EXERCISE GOAL
From the line containing "This screenshot has height=1080, width=1080." to the very last line of the data below, transcribe everything exactly and nothing more.

EXERCISE DATA
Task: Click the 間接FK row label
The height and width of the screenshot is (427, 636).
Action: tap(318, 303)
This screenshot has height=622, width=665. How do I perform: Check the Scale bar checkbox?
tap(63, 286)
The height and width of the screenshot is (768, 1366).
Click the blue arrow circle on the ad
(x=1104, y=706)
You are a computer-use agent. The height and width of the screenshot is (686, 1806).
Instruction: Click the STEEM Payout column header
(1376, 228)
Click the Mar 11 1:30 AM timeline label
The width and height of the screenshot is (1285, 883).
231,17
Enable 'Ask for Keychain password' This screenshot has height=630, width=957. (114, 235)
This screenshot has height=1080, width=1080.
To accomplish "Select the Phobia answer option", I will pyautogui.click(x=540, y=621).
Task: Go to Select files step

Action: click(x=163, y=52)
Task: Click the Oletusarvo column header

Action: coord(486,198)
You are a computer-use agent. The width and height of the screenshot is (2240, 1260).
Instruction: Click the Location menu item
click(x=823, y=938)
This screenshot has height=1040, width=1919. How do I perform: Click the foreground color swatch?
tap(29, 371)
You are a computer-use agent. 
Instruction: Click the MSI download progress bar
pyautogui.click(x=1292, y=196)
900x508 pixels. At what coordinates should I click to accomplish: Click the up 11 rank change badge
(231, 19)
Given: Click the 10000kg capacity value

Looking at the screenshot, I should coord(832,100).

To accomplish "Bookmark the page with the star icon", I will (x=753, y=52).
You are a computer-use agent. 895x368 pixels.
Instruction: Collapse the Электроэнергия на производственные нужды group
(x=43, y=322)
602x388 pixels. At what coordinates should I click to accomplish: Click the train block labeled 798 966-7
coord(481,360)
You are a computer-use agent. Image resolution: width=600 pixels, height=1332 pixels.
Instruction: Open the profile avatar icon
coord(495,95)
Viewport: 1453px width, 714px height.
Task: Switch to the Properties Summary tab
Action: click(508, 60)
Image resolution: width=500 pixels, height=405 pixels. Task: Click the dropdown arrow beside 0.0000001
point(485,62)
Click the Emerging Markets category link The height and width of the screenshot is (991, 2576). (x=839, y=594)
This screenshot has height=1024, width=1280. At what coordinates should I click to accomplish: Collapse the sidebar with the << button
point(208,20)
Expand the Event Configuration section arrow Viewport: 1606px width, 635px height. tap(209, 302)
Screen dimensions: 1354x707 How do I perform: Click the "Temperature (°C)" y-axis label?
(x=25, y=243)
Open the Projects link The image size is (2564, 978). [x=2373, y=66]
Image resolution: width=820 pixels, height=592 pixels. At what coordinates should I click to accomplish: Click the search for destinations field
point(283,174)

RESULT OF THE EXERCISE
This screenshot has height=1080, width=1080.
To accomplish "Select the Phobia answer option", I will pyautogui.click(x=540, y=621).
Task: Go to Select files step

Action: click(x=163, y=52)
Task: Click the Oletusarvo column header

Action: coord(486,198)
You are a computer-use agent. The width and height of the screenshot is (2240, 1260).
Instruction: Click the Location menu item
click(x=823, y=938)
This screenshot has height=1040, width=1919. How do I perform: Click the foreground color swatch?
tap(29, 371)
You are a computer-use agent. 
Instruction: Click the MSI download progress bar
pyautogui.click(x=1292, y=196)
900x508 pixels. At what coordinates should I click to accomplish: Click the up 11 rank change badge
(231, 19)
Given: Click the 10000kg capacity value

Looking at the screenshot, I should coord(832,100).

To accomplish "Bookmark the page with the star icon", I will (x=753, y=52).
You are a computer-use agent. 895x368 pixels.
Instruction: Collapse the Электроэнергия на производственные нужды group
(x=43, y=322)
602x388 pixels. At what coordinates should I click to accomplish: Click the train block labeled 798 966-7
coord(481,360)
You are a computer-use agent. Image resolution: width=600 pixels, height=1332 pixels.
Instruction: Open the profile avatar icon
coord(495,95)
Viewport: 1453px width, 714px height.
Task: Switch to the Properties Summary tab
Action: click(508, 60)
Image resolution: width=500 pixels, height=405 pixels. Task: Click the dropdown arrow beside 0.0000001
point(485,62)
Click the Emerging Markets category link The height and width of the screenshot is (991, 2576). (x=839, y=594)
This screenshot has height=1024, width=1280. At what coordinates should I click to accomplish: Collapse the sidebar with the << button
point(208,20)
Expand the Event Configuration section arrow Viewport: 1606px width, 635px height. tap(209, 302)
Screen dimensions: 1354x707 How do I perform: Click the "Temperature (°C)" y-axis label?
(x=25, y=243)
Open the Projects link The image size is (2564, 978). [x=2373, y=66]
Image resolution: width=820 pixels, height=592 pixels. At what coordinates should I click to accomplish: Click the search for destinations field
point(283,174)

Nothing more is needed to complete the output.